## EXPLORE THE MATERIAL
(A) According to the pagination blueprint, what does the limit parameter specify?
(B) Write the next part of the pagination blueprint, picking up after its final line.
(TEXT EXCERPT begins)
Pagination

Registered by Roland Hochmuth

Add support for pagination to all requests that return arrays.

Blueprint information

Status:
Complete
Approver:
Roland Hochmuth
Priority:
Essential
Drafter:
Roland Hochmuth
Direction:
Needs approval
Assignee:
Deklan Dieterly
Definition:
Drafting
Series goal:
None
Implementation:
Implemented
Milestone target:
None
Started by
Roland Hochmuth
Completed by
Deklan Dieterly

Related branches

Sprints

Whiteboard

For measurements this can be addressed by adding query parameters for limit and marker similar to what has already been done in Ceilometer. The limit parameters specifies the maximum number of elements that would be returned in an array. The marker parameter specifies the sequence ID to start to return values from, corresponding to the sequence ID of a measurement.

Problem Statements:
1. Current metrics, measurements and statistics queries can result in memory over-flow.
2. Metrics query returns an array of metrics objects with a name and dimensions per object. This could overflow because there are too many metrics returned.
3. Measurements query returns an array of metrics objects with a name, dimensions and array of measurements. There are two parameters that could overflow:
    1. The number of metrics returned.
    2. The number of measurements returned per metric.
4. Statistics query returns an array of metrics objects with a name, dimensions and array of statistics. There are two parameters that could overflow:
    1 The number of metrics returned.
    2.The number of statistics returned per metric.

Goals:
1. Add support for pagination
2. Don't require server side state management.
3. Keep it Simple Sally (KISS)

Proposals & Analysis:
1. Metrics query:
Add a metric marker_name, marker_dimensions and limit that would be used to specify the (offset - 1) in the list of metrics to start the query from. In other words the marker_name and marker_dimensions is used to specify the last metric in the previous page. The combination of a marker_name and marker_dimensions must uniquely specify a metric to start from. If the last query over-flowed, you would use the last metric name and dimensions in the response as the marker_name and marker_dimensions in the next query. Limit is used to specify the number of metrics returned.
Pros:
Current API doesn't change. Only query parameters are added.
Cons:
InfluxDB doesn't have a way of specifying that the series name is > than some value.
Maybe we can get InfluxDB to add this capability or we could address ourselves?

2. Measurements options:
2.1 Return only a single metric.
The Monasca API would be modified to return the measurements for only a single metric. The query would need to uniquely specify the metric name and dimensions for a metric.
A marker and limit would be added as query parameters to specify the (offset - 1) in the list of measurements to start the query from and the number to return.
Pros:
Simplicity. Only a single marker and limit would be needed
Cons:
Must query for each metric independently.
This might be acceptable for a UI, but could impact integrating in with analytics, third-party applications or archival. For example, if you would like to do analytics on all the cpu.user_perc metrics you need to get each one individually.
2.2 Return measurements for multiple metrics:
This is what the Monasca API currently supports
Add metric marker_name, marker_dimensions, metric_limit, measurement_marker, marker_limit.
(TEXT EXCERPT ends)
(DATA SUPPLIED begins)
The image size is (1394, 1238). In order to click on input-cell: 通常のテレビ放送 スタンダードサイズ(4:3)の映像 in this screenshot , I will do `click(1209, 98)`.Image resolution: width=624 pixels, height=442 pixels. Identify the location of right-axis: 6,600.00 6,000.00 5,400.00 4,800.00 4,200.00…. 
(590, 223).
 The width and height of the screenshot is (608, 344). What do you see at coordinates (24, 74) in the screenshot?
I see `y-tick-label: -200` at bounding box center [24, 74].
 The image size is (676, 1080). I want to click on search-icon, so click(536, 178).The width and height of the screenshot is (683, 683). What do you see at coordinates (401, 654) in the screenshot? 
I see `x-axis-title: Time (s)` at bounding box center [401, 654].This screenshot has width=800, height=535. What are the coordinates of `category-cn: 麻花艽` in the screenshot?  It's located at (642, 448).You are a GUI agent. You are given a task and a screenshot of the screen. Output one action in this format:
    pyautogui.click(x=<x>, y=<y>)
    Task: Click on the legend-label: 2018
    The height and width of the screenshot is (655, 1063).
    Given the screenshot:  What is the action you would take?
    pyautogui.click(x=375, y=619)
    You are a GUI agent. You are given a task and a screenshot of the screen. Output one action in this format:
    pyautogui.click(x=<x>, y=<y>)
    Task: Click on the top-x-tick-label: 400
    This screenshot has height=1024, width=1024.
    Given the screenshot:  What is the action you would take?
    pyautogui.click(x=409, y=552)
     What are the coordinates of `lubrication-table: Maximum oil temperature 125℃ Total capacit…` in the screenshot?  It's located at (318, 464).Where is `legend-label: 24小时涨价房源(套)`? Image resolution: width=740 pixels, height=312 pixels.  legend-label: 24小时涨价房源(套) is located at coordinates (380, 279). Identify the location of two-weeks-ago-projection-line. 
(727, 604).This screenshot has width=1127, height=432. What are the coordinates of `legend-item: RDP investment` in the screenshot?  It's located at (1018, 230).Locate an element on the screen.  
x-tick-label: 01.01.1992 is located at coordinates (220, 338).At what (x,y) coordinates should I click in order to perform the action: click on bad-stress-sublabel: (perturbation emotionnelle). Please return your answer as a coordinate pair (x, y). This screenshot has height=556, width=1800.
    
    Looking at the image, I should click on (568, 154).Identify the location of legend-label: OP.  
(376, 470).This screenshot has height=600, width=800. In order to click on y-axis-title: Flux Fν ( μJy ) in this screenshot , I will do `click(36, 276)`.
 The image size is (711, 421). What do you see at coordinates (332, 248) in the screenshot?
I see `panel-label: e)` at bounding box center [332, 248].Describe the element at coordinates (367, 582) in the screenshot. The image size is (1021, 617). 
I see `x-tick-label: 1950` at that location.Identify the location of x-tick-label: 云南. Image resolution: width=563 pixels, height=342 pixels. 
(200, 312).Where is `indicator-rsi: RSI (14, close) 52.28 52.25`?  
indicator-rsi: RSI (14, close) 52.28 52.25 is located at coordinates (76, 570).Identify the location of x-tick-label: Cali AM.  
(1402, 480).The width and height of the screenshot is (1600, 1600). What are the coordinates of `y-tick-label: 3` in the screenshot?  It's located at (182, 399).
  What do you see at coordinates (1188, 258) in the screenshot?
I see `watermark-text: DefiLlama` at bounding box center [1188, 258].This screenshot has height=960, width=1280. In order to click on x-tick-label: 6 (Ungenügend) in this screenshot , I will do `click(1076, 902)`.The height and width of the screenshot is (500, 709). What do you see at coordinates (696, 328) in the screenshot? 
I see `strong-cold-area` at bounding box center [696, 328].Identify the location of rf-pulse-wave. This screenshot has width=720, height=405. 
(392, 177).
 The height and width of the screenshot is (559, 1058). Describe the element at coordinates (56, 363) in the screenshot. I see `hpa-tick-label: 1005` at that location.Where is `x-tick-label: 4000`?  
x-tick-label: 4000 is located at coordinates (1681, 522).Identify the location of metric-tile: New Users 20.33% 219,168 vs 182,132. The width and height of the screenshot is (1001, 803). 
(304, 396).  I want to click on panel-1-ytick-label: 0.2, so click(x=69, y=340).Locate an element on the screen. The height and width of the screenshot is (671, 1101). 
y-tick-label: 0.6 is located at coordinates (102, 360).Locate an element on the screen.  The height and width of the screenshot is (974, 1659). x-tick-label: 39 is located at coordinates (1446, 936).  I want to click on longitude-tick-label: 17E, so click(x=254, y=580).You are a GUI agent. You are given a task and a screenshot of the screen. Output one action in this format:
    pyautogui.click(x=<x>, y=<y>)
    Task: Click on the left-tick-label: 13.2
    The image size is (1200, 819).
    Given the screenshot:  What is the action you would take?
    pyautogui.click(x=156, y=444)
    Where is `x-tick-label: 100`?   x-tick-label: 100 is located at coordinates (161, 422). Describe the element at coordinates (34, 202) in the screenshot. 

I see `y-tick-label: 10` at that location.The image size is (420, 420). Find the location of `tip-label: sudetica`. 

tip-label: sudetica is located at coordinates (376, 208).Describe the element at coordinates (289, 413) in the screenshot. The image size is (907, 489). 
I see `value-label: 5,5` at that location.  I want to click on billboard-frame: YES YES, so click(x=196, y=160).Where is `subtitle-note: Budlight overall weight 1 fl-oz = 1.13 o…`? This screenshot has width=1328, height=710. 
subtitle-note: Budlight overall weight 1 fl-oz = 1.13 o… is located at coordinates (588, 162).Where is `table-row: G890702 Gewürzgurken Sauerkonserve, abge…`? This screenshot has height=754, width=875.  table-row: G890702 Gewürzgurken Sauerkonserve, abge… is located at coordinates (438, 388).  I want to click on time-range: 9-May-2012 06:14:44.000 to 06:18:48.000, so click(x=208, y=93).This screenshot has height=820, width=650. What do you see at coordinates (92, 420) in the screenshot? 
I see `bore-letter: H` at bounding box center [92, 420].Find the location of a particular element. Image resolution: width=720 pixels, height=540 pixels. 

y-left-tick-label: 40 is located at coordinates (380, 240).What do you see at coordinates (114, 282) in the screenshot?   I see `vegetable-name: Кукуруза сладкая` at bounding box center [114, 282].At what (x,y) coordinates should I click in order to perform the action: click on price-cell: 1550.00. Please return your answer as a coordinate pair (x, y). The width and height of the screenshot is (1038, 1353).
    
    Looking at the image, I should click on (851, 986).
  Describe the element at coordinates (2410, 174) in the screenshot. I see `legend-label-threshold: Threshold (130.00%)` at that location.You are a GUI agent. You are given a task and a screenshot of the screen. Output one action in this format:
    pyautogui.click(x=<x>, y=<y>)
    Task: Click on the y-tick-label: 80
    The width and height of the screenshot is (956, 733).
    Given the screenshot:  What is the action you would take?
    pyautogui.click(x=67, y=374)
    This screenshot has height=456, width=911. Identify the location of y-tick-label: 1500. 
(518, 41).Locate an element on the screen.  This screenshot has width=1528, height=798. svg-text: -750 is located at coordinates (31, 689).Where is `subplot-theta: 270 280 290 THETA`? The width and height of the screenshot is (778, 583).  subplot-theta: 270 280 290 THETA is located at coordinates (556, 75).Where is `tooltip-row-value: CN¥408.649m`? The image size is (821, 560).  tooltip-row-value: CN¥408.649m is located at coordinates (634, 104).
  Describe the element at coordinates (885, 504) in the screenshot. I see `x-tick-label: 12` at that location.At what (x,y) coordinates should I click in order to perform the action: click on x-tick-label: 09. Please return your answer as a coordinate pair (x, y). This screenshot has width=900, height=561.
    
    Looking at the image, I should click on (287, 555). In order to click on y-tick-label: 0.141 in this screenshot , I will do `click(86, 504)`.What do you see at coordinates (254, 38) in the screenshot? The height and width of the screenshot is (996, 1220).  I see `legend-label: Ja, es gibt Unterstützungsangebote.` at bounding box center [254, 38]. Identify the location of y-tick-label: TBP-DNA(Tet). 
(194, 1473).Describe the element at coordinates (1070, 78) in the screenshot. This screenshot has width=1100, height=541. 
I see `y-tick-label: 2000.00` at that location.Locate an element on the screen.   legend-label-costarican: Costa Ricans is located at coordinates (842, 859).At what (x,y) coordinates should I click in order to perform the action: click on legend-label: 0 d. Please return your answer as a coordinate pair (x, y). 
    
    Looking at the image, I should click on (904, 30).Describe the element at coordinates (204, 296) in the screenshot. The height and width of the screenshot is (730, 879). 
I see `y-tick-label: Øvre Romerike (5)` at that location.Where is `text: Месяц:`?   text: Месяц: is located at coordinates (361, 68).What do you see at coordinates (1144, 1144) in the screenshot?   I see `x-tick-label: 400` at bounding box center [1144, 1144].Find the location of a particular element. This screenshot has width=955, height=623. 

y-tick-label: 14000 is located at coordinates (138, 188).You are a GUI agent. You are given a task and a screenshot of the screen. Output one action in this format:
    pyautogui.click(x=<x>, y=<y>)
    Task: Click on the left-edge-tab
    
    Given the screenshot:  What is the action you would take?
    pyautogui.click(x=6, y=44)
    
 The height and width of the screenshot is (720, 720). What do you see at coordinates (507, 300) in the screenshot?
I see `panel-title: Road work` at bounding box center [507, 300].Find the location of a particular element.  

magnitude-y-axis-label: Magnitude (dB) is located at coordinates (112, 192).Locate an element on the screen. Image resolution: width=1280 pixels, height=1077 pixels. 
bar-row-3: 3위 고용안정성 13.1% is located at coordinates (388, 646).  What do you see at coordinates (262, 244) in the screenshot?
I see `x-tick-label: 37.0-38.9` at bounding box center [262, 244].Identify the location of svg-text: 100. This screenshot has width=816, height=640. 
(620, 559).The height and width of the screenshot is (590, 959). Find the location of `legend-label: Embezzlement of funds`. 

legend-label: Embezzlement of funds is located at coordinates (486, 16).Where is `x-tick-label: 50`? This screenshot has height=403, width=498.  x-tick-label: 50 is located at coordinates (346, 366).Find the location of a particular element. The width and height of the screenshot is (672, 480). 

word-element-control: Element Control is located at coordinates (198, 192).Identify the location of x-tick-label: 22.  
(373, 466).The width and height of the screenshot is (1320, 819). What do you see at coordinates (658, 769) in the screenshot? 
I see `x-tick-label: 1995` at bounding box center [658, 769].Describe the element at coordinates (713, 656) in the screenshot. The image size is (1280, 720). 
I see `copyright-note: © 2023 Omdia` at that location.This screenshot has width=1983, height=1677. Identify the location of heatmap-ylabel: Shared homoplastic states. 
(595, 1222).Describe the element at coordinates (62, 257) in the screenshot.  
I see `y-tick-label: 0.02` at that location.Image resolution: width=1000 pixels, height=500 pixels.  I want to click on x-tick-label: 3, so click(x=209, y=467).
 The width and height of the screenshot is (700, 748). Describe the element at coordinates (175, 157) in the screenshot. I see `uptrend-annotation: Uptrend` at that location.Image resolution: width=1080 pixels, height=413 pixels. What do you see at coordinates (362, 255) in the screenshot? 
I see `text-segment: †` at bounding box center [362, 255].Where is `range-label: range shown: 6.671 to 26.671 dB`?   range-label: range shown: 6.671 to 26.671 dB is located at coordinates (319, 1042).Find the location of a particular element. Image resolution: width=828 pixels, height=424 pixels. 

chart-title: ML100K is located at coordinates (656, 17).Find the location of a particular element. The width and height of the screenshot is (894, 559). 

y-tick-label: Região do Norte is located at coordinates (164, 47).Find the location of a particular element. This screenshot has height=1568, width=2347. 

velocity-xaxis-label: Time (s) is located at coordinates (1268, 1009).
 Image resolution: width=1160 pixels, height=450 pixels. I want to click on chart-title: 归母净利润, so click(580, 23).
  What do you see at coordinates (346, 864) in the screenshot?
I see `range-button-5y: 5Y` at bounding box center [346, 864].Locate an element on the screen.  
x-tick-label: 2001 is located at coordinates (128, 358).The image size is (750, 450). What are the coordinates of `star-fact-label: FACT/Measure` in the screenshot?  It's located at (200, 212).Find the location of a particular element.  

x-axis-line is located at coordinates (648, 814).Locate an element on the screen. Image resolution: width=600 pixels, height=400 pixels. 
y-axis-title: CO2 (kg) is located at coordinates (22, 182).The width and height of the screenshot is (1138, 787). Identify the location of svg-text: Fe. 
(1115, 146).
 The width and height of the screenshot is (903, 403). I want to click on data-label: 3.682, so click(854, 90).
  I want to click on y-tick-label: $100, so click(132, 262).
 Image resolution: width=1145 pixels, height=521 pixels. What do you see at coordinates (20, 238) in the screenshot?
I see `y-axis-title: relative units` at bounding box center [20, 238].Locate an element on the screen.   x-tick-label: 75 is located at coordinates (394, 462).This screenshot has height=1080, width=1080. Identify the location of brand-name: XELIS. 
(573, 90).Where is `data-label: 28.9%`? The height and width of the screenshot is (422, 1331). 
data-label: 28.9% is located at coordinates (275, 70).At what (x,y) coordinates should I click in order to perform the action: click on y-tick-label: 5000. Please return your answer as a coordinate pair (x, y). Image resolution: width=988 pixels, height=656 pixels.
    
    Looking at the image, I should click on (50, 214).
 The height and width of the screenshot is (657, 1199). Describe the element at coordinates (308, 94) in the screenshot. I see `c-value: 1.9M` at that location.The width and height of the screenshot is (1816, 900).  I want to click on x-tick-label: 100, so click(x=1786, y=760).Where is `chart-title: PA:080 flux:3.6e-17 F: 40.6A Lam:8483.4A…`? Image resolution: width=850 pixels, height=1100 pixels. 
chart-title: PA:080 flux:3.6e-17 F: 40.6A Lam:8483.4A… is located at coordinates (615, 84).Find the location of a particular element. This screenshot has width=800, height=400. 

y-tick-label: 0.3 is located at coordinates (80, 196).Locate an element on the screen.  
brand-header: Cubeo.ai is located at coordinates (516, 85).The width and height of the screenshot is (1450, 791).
(DATA SUPPLIED ends)
## RESPONSES FOR EACH TASK
(A) It specifies the maximum number of elements that would be returned in an array.

(B)
The marker_name, marker_dimensions and metric_limit are similar to the metrics query.
The measurement marker specifies the (offset-1) to start from for measurements and the measurements_limit specifies the max number of measurements to return.
Pros:
Can return multiple series in a single query.
Matches the metrics query
Cons:
Doesn't appear that InfluxDB can limit the number of series that are returned. There is no way to say give me all the series starting at such and such a name. The series are ordered alphabetically. This implies that the limiting would have to be done in client code right now. If a client needed to to do repeated queries over and over for pagination purposes, this would hit the InfluxDB server hard, as it would have to return everything and the Monasca API would have to filter down.
Difficult to determine the parameter over-flowing on. Is is the number of metrics or the number of measurements?
It isn't exact. In between the first query and subsequent queries the state could change.

3. Statistics:
3.1 Return statistics for a single metric
Modify the Monasca API to return statistics for only a single metric.
Use start_time, end_time and period to do pagination. The client need to compute the start_time, end_time and period appropriately to avoid any limits.
3.2 Return statistics for multiple metrics.
Add metric marker_name, marker_dimensions and metric_limit for paginating metrics.
start_time, end_time and period are used to do pagination for statistics.
Pros
Similar to measurements.
Cons
Similar to measurements.

> Question: Regarding backwards compatibility If no limit is specified on the request, is pagination disabled?

A nice description of how this works with Swift and how I think this would work with Monasca is at, https://docs.hpcloud.com/publiccloud/api/object-storage/.

When doing a GET request against an account or container, the service returns a maximum of 10,000 names per request. To retrieve subsequent names, you must make another request with a marker parameter. The marker indicates where the last list left off; the system returns names greater than this marker, up to 10,000 again. Note that the marker value should be URL-encoded prior to sending the HTTP request.

If 10,000 is larger than desired, a limit parameter may be given.

If the number of names returned equals the limit given (or 10,000 if no limit is given), it can be assumed there are more names to be listed. If the name list is exactly divisible by the limit, the last request has no content.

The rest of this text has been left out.